Dividend is just a word and here it just means profit. Calling a profit a dividend doesn't change the meaning implied in usage. Whether you call it paying a profit to Apple, a dividend to Apple or repatrioting the money to Apple in the U.S., it all means the same thing to the accountant. The profits made offshore are moved back to the U.S. and that means they are then taxed as income to the company.

As I said before and you ignored, there is a fundamental difference between Apple and me when it comes to offshore money. The difference is their subsidiaries aren't holding onto stock.
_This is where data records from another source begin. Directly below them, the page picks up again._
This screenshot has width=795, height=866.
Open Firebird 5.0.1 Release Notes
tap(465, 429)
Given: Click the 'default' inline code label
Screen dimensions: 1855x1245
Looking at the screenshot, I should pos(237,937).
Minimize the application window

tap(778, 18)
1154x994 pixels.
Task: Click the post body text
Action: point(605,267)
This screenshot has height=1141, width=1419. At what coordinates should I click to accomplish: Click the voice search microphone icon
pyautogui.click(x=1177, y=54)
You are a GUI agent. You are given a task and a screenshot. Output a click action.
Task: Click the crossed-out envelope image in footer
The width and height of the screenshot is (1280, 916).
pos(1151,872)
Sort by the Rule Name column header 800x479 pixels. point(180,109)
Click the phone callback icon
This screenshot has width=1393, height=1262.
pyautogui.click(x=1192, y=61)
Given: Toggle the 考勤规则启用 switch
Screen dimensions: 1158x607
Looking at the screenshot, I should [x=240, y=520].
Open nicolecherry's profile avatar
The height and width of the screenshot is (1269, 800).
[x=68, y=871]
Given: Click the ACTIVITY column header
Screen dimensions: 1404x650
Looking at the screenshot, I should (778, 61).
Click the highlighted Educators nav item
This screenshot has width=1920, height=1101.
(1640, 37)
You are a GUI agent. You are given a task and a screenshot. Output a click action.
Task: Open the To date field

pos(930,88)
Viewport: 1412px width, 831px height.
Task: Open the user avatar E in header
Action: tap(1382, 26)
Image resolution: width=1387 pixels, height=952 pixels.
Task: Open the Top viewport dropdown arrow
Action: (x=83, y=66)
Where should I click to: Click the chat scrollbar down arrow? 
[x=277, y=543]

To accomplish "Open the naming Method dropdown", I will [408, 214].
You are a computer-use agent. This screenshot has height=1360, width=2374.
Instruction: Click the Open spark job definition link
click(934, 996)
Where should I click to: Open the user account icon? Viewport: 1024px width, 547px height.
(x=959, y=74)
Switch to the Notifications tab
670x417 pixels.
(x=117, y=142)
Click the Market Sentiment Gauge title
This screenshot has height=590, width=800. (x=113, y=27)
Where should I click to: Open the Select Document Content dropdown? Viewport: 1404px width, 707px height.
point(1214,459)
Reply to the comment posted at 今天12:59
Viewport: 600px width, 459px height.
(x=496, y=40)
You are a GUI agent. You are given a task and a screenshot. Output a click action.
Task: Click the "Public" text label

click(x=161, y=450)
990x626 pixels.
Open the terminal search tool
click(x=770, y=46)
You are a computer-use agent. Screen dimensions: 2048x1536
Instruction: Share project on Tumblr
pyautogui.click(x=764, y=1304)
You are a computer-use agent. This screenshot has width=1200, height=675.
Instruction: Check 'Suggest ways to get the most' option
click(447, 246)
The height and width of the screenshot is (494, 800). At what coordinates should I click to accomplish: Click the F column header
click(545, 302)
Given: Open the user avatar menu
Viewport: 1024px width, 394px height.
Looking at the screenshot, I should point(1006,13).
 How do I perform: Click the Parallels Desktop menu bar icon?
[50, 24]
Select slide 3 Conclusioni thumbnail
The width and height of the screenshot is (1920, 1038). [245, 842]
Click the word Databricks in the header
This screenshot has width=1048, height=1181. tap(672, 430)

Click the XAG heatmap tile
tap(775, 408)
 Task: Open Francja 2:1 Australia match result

They make PROFITS (you know by selling things or by collecting license fees from patents; they don't get paid in STOCK; they get paid in MONEY) which they KEEP over there instead of transferring it to the U.S. They can use that money overseas anyway they like. They can buy new televisions for Apple Ireland. They can pay companies in China to make new iPads if they so desire. They can do anything with it so long as it doesn't come back to the U.S.

The difference between what they do and what I can do by, as your example states, buy stock that may go up in value but doesn't collect any taxes until I cash them in is simple. Apple isn't getting paid from selling iPads in Ireland or Europe in general with stock! They're getting CASH. They have to pay taxes on that cash in the country they're based in, sure. A smart company picks a location that is generally more favorable than where they're at if they're hoping to avoid paying high taxes. But that money is free to use in Ireland. They can pay their electric bill with it, for example (or do you think Apple sends them a check every month?) I can't pay anything with my money held in Ireland until I cash out the stock at which point I have to pay taxes in the U.S. So why wouldn't I buy my stock in the U.S. in the first place since I don't pay taxes on it until I cash it in either? The taxes are deferred in both cases. Your argument makes no sense. Your example makes no sense. In short, you make no sense.

Nope. There is little difference in the context of this discussion between Apple owning all the stock in a foreign subsidiary and a person owning all the stock in a foreign subsidiary. In both cases, the owner of the stock is in control of the company and it's foreign profits.